RUMINATIONS ON THE HEXAGON
by HP
The hexagon is of equal balance and proportion, and its six faces are in perfect alignment with the center of its energy, which is known in the esoteric circles as “the seventh key.” Its malcontented offspring, the hexagram, derived from the Greek word for six and also from the old Germanic word hexe, meaning witch, spans the heights of heaven and the depths of hell, and everything in between is contained within its body. It is here where we begin with the Library of Babel, the hive that carries all the possibilities of language within its interlocking hexagons that rise up beyond where the eye can see, where its omega point can only be logically deduced to a finite number but appears infinite in its physical manifestation as a library. Sunlight passes through the central shafts through an opening the shape of a hexagon, and once it crosses this threshold, its rays redistribute and filter through the meticulously dusted rows of bookshelves. The library is an embodiment of order because there is both a beginning and end point from which each particle of knowledge can be assigned a value and categorized within a range that knows no negative numbers because, put simply, it’s the “what we don’t know that we don’t know” and thus it would have to be known, or at least known that it is unknown, in order to integrate into the collection of possibilities contained within the library walls.
“From all these incontrovertible premises he deduced that the Library is total and that its shelves contain all the possible combinations of the twenty-odd orthographic symbols (whose number, though vast, is not infinite);” – Jorge Luis Borges, The Library of Babel, 1941.
And in this sense, the finiteness of the library is tied to the human mind because language rose from thought and was assessed a value when it took the form of a character, or a single letter, and so on. And while thought and the imagination rise endlessly, its expression is still a sacrifice and the symbol, like Christ, came into the world as a mediator between the real and the non-real, the alpha and the omega. The Library attains the perfection of balance, indicated by the weight of all the symbols stacked high so to appear deceptively infinite, and it is the weight of its realness that the symmetry of the hexagons harmoniously distribute and support, and upon which all things rest. The number one, the first positive value conjured as a single mark, is the means in which the primes two and three are built upon, thus making the hexagon possible. The unifying element surrounding and incorporating these hexagons and their interlocking passages is the single structure of the library as a living organism of knowledge.

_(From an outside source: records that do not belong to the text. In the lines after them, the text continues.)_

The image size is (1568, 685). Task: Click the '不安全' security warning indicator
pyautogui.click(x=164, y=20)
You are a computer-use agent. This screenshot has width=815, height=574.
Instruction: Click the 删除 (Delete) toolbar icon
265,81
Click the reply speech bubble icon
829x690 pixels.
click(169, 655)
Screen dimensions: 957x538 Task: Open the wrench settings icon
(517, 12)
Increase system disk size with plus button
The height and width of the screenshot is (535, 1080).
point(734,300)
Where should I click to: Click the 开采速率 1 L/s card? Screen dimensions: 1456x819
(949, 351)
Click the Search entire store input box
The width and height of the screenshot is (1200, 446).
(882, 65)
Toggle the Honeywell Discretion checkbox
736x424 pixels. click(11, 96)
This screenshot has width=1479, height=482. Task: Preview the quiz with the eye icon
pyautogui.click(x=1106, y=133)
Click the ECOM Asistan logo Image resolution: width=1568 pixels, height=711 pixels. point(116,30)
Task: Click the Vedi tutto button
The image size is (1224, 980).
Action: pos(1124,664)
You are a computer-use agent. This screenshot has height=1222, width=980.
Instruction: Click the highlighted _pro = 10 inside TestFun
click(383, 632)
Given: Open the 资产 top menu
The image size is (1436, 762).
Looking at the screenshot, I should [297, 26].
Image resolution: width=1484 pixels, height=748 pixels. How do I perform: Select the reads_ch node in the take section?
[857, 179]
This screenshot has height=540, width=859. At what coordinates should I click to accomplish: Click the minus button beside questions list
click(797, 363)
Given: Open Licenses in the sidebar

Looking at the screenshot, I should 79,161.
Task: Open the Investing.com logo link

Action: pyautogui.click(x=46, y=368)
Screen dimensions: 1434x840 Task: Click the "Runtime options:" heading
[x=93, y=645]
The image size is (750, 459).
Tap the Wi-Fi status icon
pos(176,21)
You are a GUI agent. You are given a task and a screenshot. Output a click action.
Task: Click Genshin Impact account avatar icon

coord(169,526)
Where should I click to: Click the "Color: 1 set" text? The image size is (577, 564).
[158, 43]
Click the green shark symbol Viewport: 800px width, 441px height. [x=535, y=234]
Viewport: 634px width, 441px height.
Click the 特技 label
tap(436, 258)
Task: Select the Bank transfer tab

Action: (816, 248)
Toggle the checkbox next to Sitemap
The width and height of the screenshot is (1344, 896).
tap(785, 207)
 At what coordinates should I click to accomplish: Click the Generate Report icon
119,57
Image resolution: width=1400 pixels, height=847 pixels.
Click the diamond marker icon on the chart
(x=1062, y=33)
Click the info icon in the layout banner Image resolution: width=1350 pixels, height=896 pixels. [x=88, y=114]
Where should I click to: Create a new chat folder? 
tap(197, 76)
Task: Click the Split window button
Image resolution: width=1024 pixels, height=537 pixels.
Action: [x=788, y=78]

And all the different combinations of letters and symbols filter through the various systems much in the way nourishment passes through the body. And the passageways represent the means in which this system is interconnected and weaves through all the different combinations of novels and essays rearranged and refigured to their utmost capacity, and in their captivity their destiny is imposed upon them much like the way that this single source of light expands across the library’s many levels after it has been freed from the constraints of the central shafts. Different colors and temperatures of light pass across the shelves and books appear one color in the morning and another towards evening. Entire shelves fall into a certain shade of bluish green at certain hours of the afternoon when the sky is lacquered with clouds and a storm system is due to make landfall. And the towers of hexagons interchange various tones according to the temperature of light accorded to us all and shared amongst all the people passing through them.
“And we see, in these beginnings, precisely what Symbolism in literature really is: a form of expression, at the best but approximate, essentially but arbitrary, until it has obtained the force of a convention, for an unseen reality apprehended by the consciousness. It is sometimes permitted to us to hope that our convention is indeed the reflection rather than merely the sign of that unseen reality. We have done so much if we have found a recognizable symbol.” – Arthur Symons, The Symbolist Movement in Literature, 1908.
Approximating truth, through symbols, archetypes, and icons is the best we can do. Writing in metaphor is the closest we can come to externalized (divine) truth, whose only other way of conveyance is through direct experience. Thus poetry, as one metaphorical means, is born within us , within our own void, and who desperately seek to express the unmanifest of God.